═══ Information given

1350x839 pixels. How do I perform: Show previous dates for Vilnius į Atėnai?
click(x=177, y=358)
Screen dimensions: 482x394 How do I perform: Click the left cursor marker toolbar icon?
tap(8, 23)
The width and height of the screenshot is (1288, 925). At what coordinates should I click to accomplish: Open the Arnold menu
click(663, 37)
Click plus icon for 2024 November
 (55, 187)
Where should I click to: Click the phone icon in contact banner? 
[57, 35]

══════

What the exercise asks —
Using the line that contains "The width and" as the first, reproduce each line exactly through the last line of the listing.

Solution to the exercise —
The width and height of the screenshot is (1288, 925). At what coordinates should I click to accomplish: Open the Arnold menu
click(663, 37)
Click plus icon for 2024 November
 (55, 187)
Where should I click to: Click the phone icon in contact banner? 
[57, 35]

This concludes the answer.